EXERCISE BRIEF
Which lines run from the one with "Image resolution: width=900" through the end of the data? Retype them exactly, without pictures.

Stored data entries
= Beginning of Section =
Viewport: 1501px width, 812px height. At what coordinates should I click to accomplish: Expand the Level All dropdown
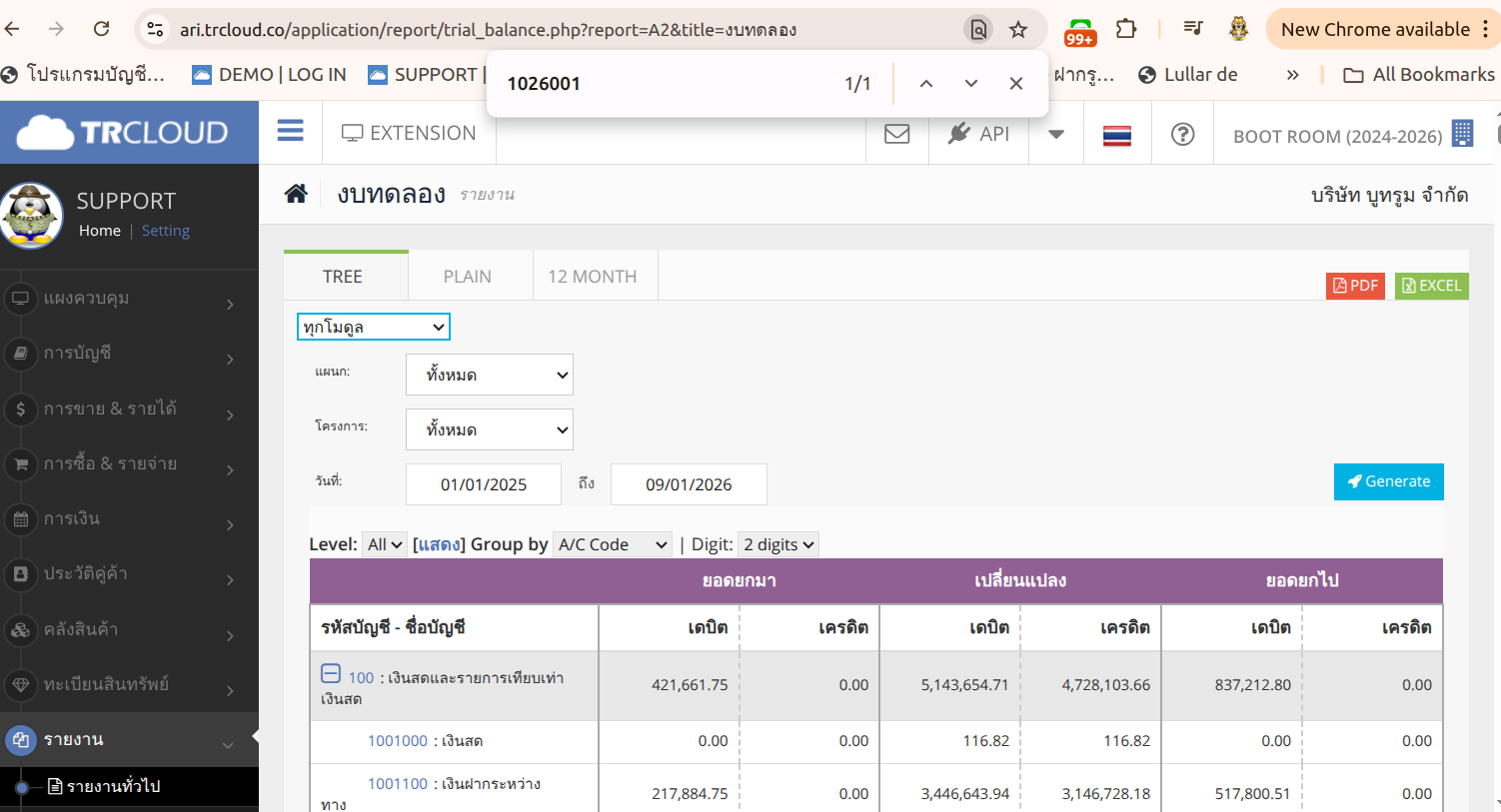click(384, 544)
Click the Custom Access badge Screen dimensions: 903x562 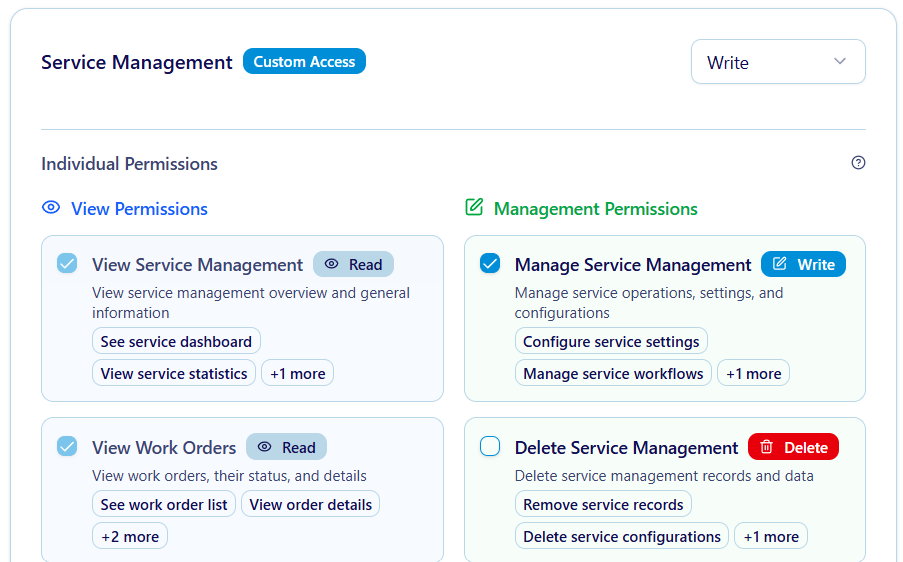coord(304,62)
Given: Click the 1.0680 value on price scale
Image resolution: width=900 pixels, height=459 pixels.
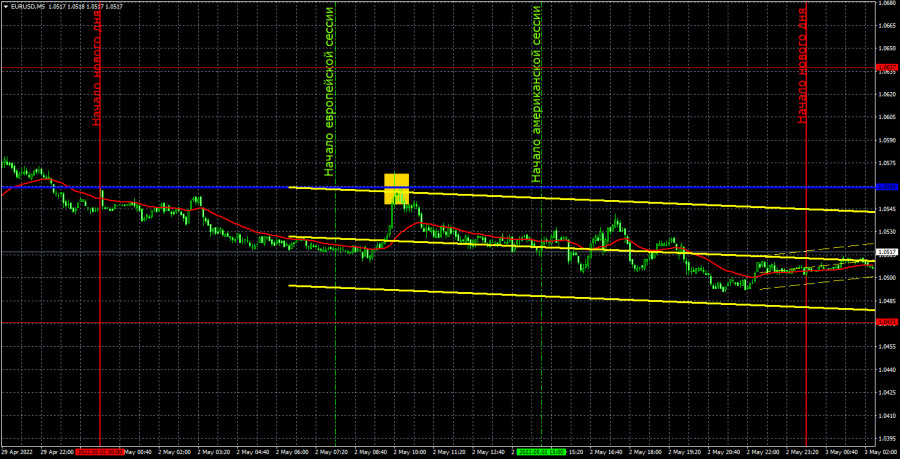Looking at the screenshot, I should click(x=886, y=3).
= End of Section =
YOUR SOLUTION
Image resolution: width=900 pixels, height=459 pixels.
Looking at the screenshot, I should click(x=886, y=3).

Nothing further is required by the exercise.